Certain pets may be excluded from liability coverage in your Greensboro homeowners insurance policy, including exotic pets and certain specific dog breeds. Common dog breeds often excluded from coverage include:

  • Doberman Pinscher
  • Pit Bull (including Bull Terrier, Staffordshire Bull Terrier, American Bull Terrier, American Staffordshire Terrier and combinations of these breeds)
  • Rottweiler
  • Chow Chow
  • Wolf Dogs (and Wolf Hybrids)
  • Presa Canario (Canary Dog)
  • Akita
  • German Shepherd
  • Husky

Forbes Advisor analyzed banned dog lists from 42 different homeowners insurance companies nationwide to learn the most frequently banned breeds according to filings made by insurers to state insurance departments. The above list contains breeds banned by at least 30% of insurers analyzed, although there were 21 other breeds banned by between 5% and 29% of analyzed insurers.

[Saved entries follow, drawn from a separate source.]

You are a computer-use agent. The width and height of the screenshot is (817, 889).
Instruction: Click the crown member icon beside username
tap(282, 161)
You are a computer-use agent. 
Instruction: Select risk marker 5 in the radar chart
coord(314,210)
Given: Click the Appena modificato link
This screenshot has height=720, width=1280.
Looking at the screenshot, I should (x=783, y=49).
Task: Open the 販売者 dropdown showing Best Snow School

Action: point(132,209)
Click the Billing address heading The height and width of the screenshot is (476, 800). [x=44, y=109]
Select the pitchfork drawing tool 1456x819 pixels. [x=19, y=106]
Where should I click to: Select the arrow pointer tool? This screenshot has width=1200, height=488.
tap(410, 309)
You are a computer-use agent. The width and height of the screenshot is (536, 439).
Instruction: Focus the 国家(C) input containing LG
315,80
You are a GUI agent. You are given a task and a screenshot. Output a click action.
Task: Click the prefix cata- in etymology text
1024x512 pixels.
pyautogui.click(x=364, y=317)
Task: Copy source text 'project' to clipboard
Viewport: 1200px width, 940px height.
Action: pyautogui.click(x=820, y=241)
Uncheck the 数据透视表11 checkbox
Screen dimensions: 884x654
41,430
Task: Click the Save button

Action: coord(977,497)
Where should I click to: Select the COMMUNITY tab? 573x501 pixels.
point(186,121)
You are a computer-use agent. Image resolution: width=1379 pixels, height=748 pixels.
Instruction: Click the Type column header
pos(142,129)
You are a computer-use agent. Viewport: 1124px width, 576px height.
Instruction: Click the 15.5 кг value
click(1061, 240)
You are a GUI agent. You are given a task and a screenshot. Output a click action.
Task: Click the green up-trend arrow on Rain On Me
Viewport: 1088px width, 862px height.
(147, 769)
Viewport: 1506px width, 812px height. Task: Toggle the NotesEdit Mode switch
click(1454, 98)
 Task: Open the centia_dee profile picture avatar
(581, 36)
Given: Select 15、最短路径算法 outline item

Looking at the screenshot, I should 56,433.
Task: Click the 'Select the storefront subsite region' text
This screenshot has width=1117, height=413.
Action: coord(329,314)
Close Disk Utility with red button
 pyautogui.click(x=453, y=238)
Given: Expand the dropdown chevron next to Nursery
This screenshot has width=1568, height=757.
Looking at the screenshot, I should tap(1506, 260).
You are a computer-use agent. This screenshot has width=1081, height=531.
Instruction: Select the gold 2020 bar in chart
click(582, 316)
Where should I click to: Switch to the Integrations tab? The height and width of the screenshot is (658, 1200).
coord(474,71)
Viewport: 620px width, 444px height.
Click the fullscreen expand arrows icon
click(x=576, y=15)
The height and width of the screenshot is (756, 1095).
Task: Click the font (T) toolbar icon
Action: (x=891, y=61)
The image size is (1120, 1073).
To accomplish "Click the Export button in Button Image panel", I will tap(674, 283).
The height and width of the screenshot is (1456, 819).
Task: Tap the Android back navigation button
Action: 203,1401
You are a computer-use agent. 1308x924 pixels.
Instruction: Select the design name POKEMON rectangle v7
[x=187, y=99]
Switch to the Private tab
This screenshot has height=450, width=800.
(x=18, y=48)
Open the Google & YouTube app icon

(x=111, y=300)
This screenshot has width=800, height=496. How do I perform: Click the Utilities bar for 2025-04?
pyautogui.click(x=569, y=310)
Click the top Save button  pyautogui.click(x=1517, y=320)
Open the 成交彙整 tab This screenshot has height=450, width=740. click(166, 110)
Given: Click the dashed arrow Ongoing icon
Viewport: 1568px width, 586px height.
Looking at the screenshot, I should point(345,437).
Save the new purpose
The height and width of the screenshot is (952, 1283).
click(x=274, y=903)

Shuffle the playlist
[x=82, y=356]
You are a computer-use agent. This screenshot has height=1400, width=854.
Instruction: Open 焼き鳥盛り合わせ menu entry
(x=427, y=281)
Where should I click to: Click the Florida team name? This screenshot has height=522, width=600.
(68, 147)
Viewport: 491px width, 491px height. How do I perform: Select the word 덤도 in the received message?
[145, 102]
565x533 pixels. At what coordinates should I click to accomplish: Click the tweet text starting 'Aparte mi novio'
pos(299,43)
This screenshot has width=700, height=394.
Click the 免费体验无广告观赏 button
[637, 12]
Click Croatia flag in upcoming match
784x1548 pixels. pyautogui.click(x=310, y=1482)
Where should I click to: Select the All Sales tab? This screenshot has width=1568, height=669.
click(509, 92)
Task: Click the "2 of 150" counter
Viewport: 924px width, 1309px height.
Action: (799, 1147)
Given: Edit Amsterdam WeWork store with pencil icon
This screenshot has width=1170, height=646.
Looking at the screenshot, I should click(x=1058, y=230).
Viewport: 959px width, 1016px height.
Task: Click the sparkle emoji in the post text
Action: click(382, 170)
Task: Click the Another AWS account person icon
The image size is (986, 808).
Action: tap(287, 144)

Other Commonly Banned Dogs

Other dogs commonly banned by homeowners insurance policy coverage include:

  • Mixed breeds from the above-listed dogs
  • Guard dogs
  • Dogs who have previously bitten a person or another animal or have set on someone with violent force
  • Dogs who have been observed by an insurance company employee to have displayed vicious behavior

Not all insurers have a list of specifically banned dog breeds but may handle each dog owner’s policy on a case by case basis.

Dog Bite Insurance Claims

Insurance companies have become increasingly alarmed by the number of claims related to dog attacks by certain breeds. According to the American Property Casualty Insurance Assn. (APCIA), children comprise one-half of the annual dog bite victims. According to the Insurance Information Institute (III), in 2017, which holds the recent high for annual dog bites nationwide, there were 18,522 claims filed. 2020 saw a decrease of dog bite claims down to 16,991, but the average cost of these claims was $50,245. APCIA reports that the cost of reconstructive surgeries and legal costs for litigation rose 15% in one year.